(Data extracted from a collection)

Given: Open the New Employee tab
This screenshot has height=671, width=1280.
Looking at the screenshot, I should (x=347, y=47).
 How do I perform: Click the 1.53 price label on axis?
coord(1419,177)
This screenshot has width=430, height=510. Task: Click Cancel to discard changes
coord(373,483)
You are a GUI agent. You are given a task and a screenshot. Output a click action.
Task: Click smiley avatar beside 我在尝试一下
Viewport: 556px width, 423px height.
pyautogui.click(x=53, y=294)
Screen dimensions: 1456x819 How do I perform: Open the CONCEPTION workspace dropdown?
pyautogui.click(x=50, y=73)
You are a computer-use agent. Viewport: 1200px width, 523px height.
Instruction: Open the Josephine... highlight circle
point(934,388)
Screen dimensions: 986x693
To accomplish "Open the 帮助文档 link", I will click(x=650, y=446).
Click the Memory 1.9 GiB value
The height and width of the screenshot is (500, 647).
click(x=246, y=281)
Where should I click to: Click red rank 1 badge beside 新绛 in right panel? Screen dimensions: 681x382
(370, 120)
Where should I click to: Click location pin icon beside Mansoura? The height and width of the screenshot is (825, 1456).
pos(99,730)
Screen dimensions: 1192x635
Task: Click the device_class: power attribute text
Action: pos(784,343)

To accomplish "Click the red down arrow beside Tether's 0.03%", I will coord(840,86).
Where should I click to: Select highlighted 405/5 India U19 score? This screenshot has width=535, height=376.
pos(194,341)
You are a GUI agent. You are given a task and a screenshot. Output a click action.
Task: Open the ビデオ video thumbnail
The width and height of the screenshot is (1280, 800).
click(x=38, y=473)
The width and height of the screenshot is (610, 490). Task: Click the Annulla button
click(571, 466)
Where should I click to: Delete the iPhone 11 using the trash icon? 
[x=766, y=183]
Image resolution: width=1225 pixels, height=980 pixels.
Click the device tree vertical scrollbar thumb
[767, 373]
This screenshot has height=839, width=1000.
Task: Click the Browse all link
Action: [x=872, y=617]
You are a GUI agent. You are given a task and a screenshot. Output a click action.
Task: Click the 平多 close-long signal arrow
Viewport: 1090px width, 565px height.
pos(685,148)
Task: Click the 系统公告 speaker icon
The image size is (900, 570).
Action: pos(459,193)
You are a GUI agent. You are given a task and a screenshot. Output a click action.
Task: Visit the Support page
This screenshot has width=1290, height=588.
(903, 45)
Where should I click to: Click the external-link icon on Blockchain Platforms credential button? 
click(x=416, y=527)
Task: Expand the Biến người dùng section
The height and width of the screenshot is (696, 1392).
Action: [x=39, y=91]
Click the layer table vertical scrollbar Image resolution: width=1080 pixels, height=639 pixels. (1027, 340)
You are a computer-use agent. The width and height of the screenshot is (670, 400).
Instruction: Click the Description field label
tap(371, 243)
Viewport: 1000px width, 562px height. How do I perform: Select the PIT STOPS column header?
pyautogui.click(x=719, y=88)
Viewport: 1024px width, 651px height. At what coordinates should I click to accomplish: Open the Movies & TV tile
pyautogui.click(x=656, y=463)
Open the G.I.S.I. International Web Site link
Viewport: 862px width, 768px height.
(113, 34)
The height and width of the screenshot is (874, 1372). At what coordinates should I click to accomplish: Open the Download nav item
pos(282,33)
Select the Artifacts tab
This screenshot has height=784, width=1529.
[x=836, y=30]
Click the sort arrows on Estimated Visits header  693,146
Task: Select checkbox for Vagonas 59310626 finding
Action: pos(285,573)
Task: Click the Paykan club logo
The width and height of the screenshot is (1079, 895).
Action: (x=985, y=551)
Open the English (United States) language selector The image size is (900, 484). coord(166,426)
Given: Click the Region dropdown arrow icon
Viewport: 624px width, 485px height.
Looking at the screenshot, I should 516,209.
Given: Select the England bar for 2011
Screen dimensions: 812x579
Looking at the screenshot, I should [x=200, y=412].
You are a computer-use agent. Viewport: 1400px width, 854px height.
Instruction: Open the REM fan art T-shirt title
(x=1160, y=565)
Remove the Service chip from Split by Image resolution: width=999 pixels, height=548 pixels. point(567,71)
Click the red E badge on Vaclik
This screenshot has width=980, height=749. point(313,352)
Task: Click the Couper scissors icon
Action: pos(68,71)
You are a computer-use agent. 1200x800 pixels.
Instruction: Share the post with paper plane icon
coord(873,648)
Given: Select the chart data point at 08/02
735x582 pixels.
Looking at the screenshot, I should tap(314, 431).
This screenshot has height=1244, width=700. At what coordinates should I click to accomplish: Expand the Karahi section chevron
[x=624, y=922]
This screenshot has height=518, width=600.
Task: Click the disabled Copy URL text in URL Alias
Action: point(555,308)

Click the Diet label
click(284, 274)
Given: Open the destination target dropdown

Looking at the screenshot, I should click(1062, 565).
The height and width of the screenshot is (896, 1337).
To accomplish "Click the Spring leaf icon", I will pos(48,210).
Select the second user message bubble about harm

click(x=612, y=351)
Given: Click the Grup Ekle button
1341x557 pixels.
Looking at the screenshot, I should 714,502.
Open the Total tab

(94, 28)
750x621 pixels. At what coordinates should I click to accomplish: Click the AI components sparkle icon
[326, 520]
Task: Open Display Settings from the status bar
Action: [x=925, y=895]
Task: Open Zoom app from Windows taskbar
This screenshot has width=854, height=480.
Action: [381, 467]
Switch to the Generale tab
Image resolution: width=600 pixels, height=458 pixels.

Activity:
Among the records above, extract exactly the lines from the line with "This screenshot has width=1290, height=588." to the line with "Task: Expand the Biến người dùng section", both lines included, and leave out the rest.

Response area:
This screenshot has width=1290, height=588.
(903, 45)
Where should I click to: Click the external-link icon on Blockchain Platforms credential button? 
click(x=416, y=527)
Task: Expand the Biến người dùng section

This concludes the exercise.